1. Let 'em rest
The name Ferragosto derives from feriae Augusti. Emperor Augustus granted the peasants a day off. Mules, oxen and horses wore flowers instead of heavy ploughs.
August, who gave his name to the month, did not invent this day. Somehow people already celebrated a day in August. Dedicated to the goddess of fertility.
So the 15th of August became a holiday. First for peasant, later for all workers. A day without working, no more, no less.
In the 15 century Ferragosto became a catholic festivity. A day dedicated to the assumption of the Virgin Mary. This is the moment Mary’s body reaches heaven.
Only in 1950 Pope Pius XII dogmatically defined the doctrine of body and soul. In Italian various festivities take place. All of them taking place around August 15.
Sogno di Ferragosto
Mussolini transformed Ferragosto into what we know today. Trips and excursions to holiday resorts. The regime organized free trains for the working class.

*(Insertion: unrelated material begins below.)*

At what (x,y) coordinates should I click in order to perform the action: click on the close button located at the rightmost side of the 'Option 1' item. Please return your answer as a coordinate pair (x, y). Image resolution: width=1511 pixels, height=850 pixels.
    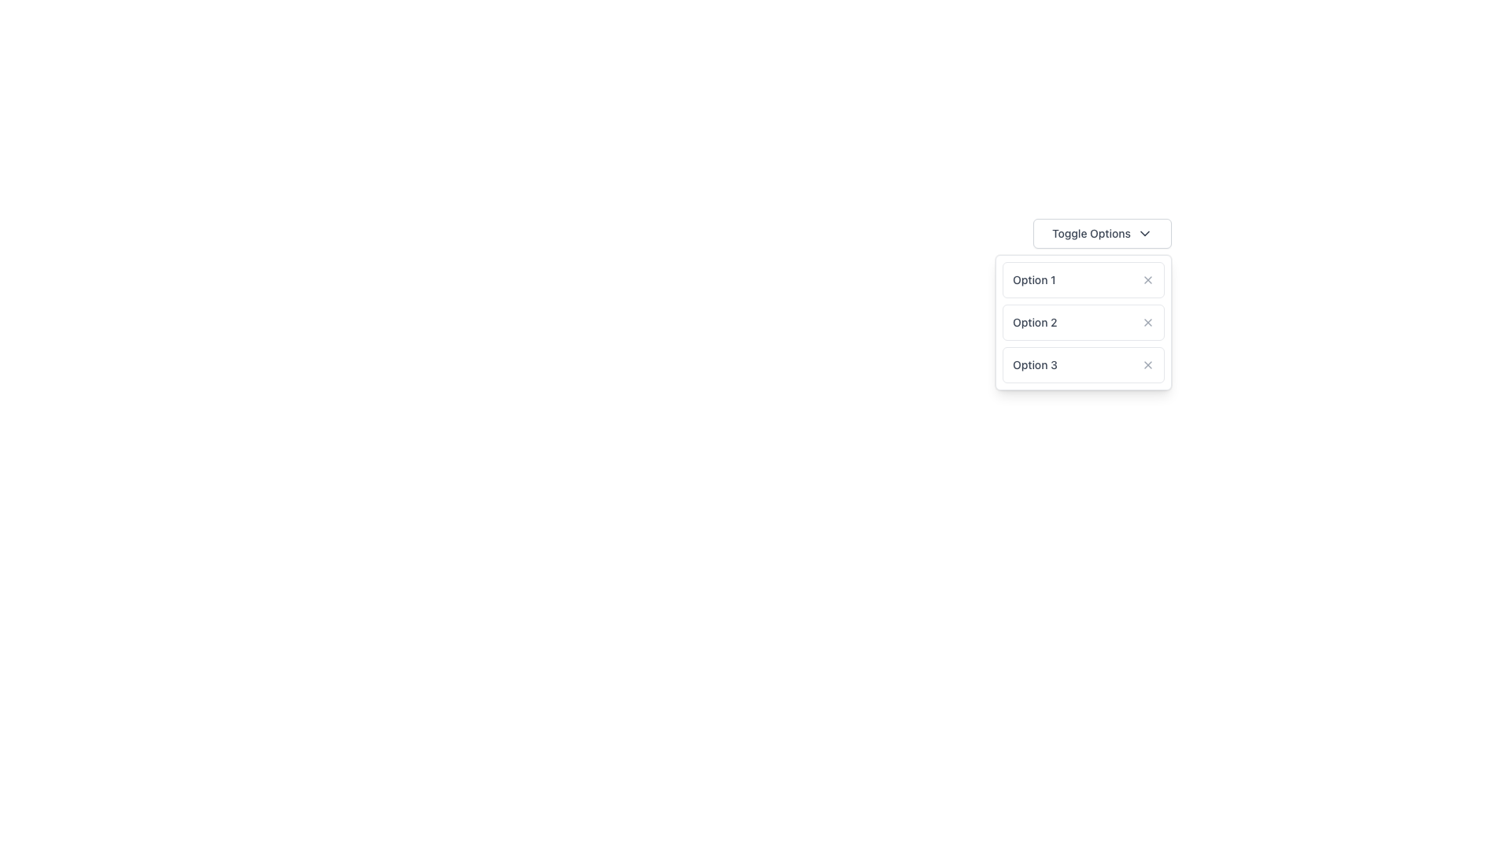
    Looking at the image, I should click on (1148, 279).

From August 13 to August 16 holidays Italy went on a holiday. Food was not provided. So Italians took that along. Packed lunches, barbecues, picnics. Just as it happens today.
4. Ferragosto today
Ferragosto in Italy is an institution. The central theme being carefree relaxing. This, as it goes, means eating and drinking a lot.
Young people go the the beach during the night of August 14. Bonfires, singing and drinking. And guitars. A tradition that pleases the young and upset the old. A nigh in which young people do what old people did. A night no one ever forgets.
5. Covid-19 and Ferragosto
Alas, this year there will be no bonfires on the Sicilian beaches. The prohibition focusses mainly the night of August 14. Some mayors forbid the transport of charcoal. So no barbecues. You can serve alcohol but not transport it.
Will the kids all stay home with mom and dad? Who’s in for playing cards?